I find them, order them if we don’t have them in stock, and mail them to him. He sends us a check.  After the last shipment I got a letter from his wife who wrote to say, “Keep it up it’s just like Christmas when his books arrive in the mail.”

So the job can be very gratifying!

Bob: I know that marketing can be the key to keeping the cash register ringing, any other areas of sales that help keep an independent afloat?

Pat: We trade used books for used books and so if you bring in a book I will give you X amount of credit—there’s a formula—toward the purchase of another one. Now I don’t take just anything, I have to think that it’s good for a resale, but people here at the beach are looking for used books because people don’t want to take a new or a good book out on the beach—and they don’t’ want to take their e-books or readers on the beach. So this location is great for selling used books, you can’t really take an e-book out on the beach and read it in that bright sunlight, and then there’s the issue of sand, sun, water which can be harmful to a nice hardback or e-book.

Oh, we also ship for people, we’re a UPS pick up and around the second week in December it gets crazy around here. We’ll Xerox for our customers, fax, print, all ways to keep the numbers up.
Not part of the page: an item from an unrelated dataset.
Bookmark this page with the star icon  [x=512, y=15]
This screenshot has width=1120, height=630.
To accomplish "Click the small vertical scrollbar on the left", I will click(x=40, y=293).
Bob: As to actual product, is this just book sales at the Pelican or do you have other “impulse” items that might appeal to your clients?
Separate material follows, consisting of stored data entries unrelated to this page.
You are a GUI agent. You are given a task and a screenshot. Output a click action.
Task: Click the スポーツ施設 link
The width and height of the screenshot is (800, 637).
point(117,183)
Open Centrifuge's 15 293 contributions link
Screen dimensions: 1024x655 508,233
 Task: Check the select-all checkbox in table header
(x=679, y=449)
Pat: Well, we sell a ton of jigsaw puzzles.  Another natural tie-in item is greeting cards and we have great photo cards—from the beach. The photos are taken by a fellow who lives out here on the island and we also have some cards that are painted by a North Carolina artist and he does the poetry (inside) and they are different and unique—designed for customers who are living or visiting the beach.
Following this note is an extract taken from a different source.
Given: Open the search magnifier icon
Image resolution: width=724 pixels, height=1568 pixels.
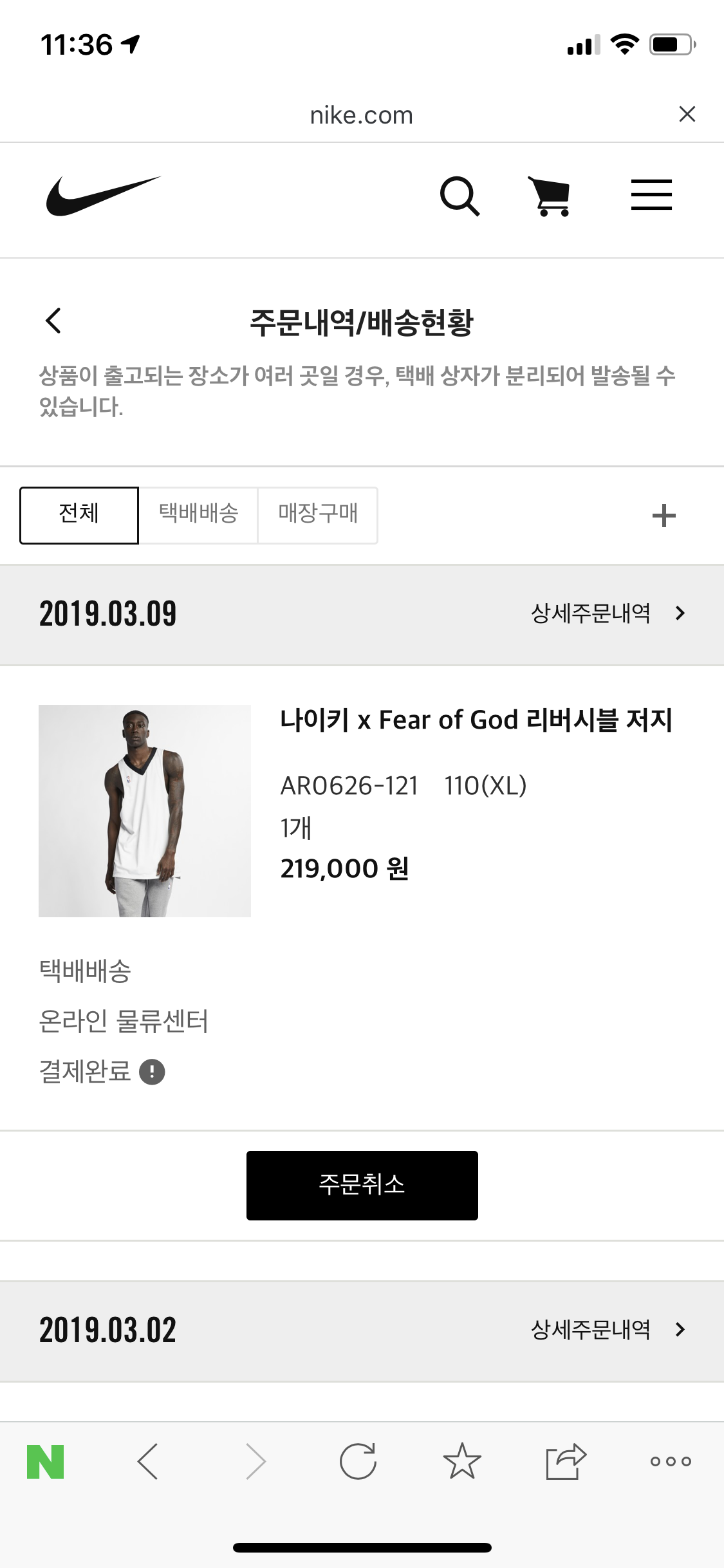Looking at the screenshot, I should click(459, 196).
And our “beachie” Christmas cards are big because if people live at the beach they want everyone to know they live at the beach. So we have to hunt for these specialty cards, there’s a little publisher/printer in Southport that I buy my Christmas cards from and they are  very popular with our customers, very unique.

Bob:  You are a small independent at the beach, how seasonal IS your business?

Pat:   Our business here is unique in that it spikes on July 4th, that’s our crescendo. It starts in late April and builds all the way to the 4th of July and by the 4th the island if sinking from all the people that are here for the beach.

Oh, we have a bump before Christmas and I always work Christmas Eve because (laughs) that day we have all these 50-year-old “children” coming in to see their retired parents, “kids” who have forgotten to get enough gifts or any gifts. So this place is a madhouse on Christmas Eve.

Bob: Well it isn’t Christmas Eve but we know you have customers waiting so we’ll close by asking you to tell any and all potential book buyers out there just what kind of person they’ll likely be dealing with when they shop an independent like the Pelican.

Pat:  Well if they’re like the Pelican and like me and my staff, they are people who love people—all kinds of people—and I tell them you aren’t my customers you are my friends, and I mean that. We love the store and I think that’s what people are attracted to. They get it, it comes across, we care for our customers and our store and we put every book in a special place, our books live in certain places. Sometimes people will say. “Well what’s the order of your books? Why is that one over there?” And I say, “Well it lives there because that’s where it’s always lived!”

I don’t have the heart to move them. Like I said, we are not Barnes & Noble, we don’t have huge sections, we put books in certain places because we think that’s where our books should live

Bob: I better go, this IS beginning to sound like Meg Ryan in You’ve Got Mail, by the way what did you think of that movie, did Hollywood get the independent vs. the big conglomerate bookstore issues right?

Pat (laughs): Well they got the story right. But I’ll close with this thought as it applies to the independent bookseller; Meg Ryan should have never given up!